(Given information)
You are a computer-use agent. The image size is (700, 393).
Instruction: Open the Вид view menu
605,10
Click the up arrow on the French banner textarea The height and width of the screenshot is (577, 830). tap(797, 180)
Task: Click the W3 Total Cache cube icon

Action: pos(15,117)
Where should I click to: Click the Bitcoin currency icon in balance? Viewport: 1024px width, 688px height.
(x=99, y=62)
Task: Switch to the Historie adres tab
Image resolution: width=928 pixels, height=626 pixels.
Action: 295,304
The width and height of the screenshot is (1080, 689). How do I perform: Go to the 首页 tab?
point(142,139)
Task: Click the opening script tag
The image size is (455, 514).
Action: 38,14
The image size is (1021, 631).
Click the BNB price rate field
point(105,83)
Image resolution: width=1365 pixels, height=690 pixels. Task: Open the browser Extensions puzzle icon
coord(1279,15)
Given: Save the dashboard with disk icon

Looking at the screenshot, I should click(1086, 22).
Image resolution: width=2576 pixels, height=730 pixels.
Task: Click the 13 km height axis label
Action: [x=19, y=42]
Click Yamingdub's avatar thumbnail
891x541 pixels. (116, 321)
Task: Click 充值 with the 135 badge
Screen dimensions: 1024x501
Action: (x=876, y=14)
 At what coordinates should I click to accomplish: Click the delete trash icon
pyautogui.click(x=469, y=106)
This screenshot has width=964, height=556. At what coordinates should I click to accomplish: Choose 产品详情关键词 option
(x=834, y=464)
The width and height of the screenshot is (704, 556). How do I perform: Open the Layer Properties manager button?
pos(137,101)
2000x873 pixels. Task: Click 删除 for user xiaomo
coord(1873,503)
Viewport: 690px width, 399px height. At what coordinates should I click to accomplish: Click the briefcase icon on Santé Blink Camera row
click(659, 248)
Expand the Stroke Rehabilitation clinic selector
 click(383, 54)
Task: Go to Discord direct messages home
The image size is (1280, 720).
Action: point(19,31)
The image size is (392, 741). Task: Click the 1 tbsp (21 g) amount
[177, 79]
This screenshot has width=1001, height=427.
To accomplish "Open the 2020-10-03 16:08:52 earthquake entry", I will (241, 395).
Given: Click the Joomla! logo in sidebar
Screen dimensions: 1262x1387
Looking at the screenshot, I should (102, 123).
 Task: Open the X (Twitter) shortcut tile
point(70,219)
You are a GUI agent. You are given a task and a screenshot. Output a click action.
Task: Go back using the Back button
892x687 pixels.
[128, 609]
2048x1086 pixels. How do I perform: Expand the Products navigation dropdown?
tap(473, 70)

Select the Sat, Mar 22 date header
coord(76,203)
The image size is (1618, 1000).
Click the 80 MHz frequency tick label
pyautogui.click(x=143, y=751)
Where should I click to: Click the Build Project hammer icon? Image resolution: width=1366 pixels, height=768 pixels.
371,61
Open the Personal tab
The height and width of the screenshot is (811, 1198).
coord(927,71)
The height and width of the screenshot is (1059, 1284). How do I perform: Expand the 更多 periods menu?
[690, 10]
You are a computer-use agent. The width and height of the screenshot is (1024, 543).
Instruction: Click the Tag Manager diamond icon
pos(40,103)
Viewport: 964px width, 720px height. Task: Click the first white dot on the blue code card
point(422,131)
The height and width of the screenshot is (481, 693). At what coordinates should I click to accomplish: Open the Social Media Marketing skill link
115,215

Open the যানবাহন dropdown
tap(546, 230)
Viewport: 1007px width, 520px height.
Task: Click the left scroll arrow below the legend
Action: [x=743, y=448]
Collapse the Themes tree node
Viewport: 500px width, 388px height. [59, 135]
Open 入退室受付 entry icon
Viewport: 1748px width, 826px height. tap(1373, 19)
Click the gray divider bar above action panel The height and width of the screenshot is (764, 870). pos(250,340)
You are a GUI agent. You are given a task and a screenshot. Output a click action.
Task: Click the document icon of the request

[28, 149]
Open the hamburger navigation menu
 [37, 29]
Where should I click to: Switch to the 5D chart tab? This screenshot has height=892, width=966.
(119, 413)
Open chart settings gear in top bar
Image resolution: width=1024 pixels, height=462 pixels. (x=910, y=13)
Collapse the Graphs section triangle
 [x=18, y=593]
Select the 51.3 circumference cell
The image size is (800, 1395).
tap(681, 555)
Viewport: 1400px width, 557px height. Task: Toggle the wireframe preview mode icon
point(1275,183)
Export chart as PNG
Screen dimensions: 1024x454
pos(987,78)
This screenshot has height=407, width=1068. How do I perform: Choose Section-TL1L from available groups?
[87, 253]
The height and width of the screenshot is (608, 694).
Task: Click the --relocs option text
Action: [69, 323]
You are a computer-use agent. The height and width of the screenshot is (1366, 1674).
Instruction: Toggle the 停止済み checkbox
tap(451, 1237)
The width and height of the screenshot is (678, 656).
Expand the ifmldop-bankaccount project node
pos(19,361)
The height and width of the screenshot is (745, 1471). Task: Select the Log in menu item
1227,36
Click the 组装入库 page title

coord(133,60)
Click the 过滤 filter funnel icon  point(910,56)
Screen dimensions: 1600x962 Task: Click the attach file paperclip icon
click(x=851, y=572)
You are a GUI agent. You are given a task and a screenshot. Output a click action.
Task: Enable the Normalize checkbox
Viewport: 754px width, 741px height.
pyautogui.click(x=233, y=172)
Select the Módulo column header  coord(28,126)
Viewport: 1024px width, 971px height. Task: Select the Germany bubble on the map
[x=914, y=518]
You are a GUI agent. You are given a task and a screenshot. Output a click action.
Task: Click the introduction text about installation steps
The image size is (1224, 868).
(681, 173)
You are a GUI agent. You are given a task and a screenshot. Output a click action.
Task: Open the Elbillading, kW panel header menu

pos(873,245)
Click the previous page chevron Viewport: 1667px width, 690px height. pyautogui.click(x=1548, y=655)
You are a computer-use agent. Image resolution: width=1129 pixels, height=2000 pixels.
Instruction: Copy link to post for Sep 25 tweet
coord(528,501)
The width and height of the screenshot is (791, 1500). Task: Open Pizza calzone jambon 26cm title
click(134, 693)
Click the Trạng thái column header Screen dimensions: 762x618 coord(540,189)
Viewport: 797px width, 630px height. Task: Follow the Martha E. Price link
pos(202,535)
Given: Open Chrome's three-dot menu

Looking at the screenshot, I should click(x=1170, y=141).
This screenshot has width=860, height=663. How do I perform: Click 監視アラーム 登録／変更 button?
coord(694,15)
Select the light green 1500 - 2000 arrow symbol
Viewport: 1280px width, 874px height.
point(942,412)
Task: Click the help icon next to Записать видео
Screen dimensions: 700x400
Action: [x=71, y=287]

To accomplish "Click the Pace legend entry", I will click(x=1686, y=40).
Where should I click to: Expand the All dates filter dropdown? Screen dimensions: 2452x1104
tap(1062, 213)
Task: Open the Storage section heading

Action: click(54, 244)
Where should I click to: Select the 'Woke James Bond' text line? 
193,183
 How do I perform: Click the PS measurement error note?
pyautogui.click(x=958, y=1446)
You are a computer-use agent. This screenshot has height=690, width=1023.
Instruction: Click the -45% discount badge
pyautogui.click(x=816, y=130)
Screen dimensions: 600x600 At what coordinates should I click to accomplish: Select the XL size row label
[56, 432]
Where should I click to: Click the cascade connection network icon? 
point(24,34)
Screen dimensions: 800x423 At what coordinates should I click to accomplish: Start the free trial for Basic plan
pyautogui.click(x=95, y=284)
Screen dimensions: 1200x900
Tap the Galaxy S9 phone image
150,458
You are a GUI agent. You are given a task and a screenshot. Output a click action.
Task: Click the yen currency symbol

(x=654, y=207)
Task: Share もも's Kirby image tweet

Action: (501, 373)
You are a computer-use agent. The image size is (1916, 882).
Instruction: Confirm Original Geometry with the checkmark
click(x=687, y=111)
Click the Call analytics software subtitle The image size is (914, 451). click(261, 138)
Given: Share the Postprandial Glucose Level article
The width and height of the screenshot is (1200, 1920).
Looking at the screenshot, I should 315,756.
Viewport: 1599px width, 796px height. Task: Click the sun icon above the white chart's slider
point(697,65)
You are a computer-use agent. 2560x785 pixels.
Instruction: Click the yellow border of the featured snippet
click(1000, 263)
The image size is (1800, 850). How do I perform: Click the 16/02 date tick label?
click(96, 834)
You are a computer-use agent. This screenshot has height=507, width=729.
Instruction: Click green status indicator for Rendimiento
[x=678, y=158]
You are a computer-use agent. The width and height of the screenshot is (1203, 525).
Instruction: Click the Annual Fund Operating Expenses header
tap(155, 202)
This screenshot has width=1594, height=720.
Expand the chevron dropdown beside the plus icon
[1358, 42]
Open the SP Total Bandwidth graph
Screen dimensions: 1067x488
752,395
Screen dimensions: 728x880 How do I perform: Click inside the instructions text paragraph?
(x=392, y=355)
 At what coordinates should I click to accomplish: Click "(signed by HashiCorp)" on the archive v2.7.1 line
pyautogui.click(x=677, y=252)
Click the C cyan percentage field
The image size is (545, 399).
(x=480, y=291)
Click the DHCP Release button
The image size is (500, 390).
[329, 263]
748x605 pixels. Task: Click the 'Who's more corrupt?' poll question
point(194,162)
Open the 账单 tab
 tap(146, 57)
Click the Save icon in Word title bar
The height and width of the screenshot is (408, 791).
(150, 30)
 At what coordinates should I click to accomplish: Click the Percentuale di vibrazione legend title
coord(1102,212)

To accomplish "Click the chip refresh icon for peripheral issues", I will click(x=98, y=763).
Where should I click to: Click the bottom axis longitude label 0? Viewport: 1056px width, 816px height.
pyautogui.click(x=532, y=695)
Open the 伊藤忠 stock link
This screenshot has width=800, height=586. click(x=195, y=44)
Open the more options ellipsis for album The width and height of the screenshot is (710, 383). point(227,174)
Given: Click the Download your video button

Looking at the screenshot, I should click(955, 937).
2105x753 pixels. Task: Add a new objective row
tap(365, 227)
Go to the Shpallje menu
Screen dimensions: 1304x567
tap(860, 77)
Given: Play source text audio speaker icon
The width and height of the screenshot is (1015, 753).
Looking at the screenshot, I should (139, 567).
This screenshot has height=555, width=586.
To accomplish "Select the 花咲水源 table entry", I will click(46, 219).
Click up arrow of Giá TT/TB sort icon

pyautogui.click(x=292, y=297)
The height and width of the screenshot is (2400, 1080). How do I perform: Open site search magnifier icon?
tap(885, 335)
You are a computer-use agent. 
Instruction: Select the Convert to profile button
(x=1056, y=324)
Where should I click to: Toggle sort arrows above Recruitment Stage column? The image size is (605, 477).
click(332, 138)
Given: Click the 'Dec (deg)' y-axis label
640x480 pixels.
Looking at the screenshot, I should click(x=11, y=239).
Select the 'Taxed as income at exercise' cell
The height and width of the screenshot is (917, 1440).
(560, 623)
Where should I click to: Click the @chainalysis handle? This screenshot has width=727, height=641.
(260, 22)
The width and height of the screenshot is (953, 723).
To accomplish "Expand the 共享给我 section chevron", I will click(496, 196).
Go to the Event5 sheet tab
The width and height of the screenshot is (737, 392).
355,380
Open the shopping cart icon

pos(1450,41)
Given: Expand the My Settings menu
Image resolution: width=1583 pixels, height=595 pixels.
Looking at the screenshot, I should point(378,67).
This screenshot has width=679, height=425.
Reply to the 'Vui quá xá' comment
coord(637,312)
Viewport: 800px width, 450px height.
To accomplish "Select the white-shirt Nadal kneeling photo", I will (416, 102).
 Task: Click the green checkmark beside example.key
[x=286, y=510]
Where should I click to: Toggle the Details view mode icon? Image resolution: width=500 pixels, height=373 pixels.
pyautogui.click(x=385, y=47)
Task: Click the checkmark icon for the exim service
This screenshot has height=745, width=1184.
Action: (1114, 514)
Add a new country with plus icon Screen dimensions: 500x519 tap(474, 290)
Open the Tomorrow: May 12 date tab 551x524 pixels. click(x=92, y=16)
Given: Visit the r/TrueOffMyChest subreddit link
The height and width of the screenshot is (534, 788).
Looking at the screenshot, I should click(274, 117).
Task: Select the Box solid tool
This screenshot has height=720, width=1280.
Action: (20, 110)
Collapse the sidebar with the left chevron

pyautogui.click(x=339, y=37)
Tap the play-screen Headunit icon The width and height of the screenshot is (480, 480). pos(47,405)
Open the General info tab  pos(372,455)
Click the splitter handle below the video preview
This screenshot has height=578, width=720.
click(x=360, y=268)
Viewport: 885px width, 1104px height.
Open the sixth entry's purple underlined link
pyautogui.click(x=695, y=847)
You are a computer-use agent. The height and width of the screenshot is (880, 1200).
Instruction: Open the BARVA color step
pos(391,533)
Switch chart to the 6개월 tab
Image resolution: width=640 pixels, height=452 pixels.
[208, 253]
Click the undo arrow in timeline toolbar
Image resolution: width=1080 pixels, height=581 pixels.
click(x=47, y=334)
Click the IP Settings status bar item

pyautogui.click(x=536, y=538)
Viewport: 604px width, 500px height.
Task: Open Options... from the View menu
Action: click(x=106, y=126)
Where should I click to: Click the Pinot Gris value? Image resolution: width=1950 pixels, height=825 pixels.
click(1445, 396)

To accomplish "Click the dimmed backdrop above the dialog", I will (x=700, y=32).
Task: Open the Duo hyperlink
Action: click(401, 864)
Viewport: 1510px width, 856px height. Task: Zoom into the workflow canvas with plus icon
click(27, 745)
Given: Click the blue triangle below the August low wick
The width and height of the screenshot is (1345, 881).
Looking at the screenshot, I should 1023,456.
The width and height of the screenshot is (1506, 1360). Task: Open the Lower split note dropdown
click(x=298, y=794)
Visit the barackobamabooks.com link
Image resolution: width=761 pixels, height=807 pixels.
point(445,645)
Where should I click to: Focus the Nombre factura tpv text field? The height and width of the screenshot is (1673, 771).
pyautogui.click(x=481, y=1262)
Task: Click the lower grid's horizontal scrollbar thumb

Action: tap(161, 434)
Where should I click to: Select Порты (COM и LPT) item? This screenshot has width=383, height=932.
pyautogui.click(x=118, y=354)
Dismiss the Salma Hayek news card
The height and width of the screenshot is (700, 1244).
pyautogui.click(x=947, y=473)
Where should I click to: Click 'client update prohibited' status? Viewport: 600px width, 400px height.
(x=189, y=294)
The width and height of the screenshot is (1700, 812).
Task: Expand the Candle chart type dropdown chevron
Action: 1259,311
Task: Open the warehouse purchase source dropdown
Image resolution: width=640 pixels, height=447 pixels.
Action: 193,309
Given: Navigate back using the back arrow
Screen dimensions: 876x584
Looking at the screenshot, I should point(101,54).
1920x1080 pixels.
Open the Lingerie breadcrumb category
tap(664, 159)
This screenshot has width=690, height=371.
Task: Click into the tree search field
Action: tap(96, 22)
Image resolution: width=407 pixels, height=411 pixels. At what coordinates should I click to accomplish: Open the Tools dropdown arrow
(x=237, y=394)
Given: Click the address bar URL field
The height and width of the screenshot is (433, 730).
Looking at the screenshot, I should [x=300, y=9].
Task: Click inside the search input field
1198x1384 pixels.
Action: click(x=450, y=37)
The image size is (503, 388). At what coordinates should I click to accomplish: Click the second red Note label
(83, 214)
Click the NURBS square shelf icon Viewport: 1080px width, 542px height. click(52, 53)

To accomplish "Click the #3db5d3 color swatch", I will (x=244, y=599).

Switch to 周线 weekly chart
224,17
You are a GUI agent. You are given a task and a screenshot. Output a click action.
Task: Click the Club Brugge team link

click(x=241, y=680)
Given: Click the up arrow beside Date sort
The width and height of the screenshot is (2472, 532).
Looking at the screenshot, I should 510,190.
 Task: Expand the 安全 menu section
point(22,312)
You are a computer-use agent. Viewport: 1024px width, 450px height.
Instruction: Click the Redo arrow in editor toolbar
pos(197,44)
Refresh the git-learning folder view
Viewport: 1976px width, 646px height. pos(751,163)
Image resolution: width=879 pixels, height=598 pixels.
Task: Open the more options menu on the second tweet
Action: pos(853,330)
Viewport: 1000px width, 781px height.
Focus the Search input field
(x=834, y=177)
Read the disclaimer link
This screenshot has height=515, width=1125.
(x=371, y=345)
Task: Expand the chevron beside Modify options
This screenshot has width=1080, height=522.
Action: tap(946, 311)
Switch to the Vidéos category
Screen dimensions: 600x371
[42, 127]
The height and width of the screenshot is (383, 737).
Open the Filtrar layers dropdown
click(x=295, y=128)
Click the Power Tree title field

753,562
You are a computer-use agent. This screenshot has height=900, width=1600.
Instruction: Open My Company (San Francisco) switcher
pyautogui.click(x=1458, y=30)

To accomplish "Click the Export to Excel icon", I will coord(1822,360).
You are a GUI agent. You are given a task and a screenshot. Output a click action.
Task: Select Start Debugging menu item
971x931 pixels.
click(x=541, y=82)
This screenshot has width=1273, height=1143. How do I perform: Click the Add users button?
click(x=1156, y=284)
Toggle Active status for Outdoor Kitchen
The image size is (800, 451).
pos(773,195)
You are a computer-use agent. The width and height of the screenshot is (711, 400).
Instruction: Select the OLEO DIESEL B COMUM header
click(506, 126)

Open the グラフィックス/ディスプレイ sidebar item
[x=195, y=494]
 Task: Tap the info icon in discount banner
(End Given information)
> [What is required]: Find the string "source" in the data. Report each line it appears in.

> [Answer area]:
Given: Play source text audio speaker icon
Task: Open the warehouse purchase source dropdown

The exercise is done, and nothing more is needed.